PROBLEM TO SOLVE.
Print out the entries exactly, and include each one.

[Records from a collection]

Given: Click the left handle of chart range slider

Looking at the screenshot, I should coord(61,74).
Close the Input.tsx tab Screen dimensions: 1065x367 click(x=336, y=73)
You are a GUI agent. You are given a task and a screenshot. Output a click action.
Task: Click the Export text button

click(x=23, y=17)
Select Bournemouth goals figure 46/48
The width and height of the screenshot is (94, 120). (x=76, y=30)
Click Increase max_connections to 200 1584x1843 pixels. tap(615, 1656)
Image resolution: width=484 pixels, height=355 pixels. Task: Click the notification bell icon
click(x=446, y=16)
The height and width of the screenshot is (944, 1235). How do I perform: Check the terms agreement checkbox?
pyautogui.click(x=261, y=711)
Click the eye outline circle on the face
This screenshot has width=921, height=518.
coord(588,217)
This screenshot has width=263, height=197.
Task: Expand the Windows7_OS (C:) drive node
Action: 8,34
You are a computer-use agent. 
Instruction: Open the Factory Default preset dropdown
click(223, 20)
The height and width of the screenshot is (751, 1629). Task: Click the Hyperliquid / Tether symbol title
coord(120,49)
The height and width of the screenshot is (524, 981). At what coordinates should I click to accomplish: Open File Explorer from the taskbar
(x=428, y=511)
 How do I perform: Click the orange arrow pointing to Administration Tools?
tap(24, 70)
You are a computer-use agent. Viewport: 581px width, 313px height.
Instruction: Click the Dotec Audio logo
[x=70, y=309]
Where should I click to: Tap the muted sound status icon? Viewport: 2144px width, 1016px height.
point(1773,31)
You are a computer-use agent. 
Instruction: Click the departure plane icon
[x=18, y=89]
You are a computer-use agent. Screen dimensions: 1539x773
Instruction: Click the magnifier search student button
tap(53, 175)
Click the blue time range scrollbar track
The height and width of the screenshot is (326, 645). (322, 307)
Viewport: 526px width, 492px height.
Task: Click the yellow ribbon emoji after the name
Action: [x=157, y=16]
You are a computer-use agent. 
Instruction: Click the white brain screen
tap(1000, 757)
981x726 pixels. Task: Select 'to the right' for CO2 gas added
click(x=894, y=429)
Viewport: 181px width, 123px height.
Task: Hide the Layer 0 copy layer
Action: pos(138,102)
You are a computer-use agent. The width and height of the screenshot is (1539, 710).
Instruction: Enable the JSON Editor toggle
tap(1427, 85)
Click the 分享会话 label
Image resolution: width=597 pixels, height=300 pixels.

OUTPUT OF THE TASK.
Given: Click the left handle of chart range slider

Looking at the screenshot, I should coord(61,74).
Close the Input.tsx tab Screen dimensions: 1065x367 click(x=336, y=73)
You are a GUI agent. You are given a task and a screenshot. Output a click action.
Task: Click the Export text button

click(x=23, y=17)
Select Bournemouth goals figure 46/48
The width and height of the screenshot is (94, 120). (x=76, y=30)
Click Increase max_connections to 200 1584x1843 pixels. tap(615, 1656)
Image resolution: width=484 pixels, height=355 pixels. Task: Click the notification bell icon
click(x=446, y=16)
The height and width of the screenshot is (944, 1235). How do I perform: Check the terms agreement checkbox?
pyautogui.click(x=261, y=711)
Click the eye outline circle on the face
This screenshot has width=921, height=518.
coord(588,217)
This screenshot has width=263, height=197.
Task: Expand the Windows7_OS (C:) drive node
Action: 8,34
You are a computer-use agent. 
Instruction: Open the Factory Default preset dropdown
click(223, 20)
The height and width of the screenshot is (751, 1629). Task: Click the Hyperliquid / Tether symbol title
coord(120,49)
The height and width of the screenshot is (524, 981). At what coordinates should I click to accomplish: Open File Explorer from the taskbar
(x=428, y=511)
 How do I perform: Click the orange arrow pointing to Administration Tools?
tap(24, 70)
You are a computer-use agent. Viewport: 581px width, 313px height.
Instruction: Click the Dotec Audio logo
[x=70, y=309]
Where should I click to: Tap the muted sound status icon? Viewport: 2144px width, 1016px height.
point(1773,31)
You are a computer-use agent. 
Instruction: Click the departure plane icon
[x=18, y=89]
You are a computer-use agent. Screen dimensions: 1539x773
Instruction: Click the magnifier search student button
tap(53, 175)
Click the blue time range scrollbar track
The height and width of the screenshot is (326, 645). (322, 307)
Viewport: 526px width, 492px height.
Task: Click the yellow ribbon emoji after the name
Action: [x=157, y=16]
You are a computer-use agent. 
Instruction: Click the white brain screen
tap(1000, 757)
981x726 pixels. Task: Select 'to the right' for CO2 gas added
click(x=894, y=429)
Viewport: 181px width, 123px height.
Task: Hide the Layer 0 copy layer
Action: pos(138,102)
You are a computer-use agent. The width and height of the screenshot is (1539, 710).
Instruction: Enable the JSON Editor toggle
tap(1427, 85)
Click the 分享会话 label
Image resolution: width=597 pixels, height=300 pixels.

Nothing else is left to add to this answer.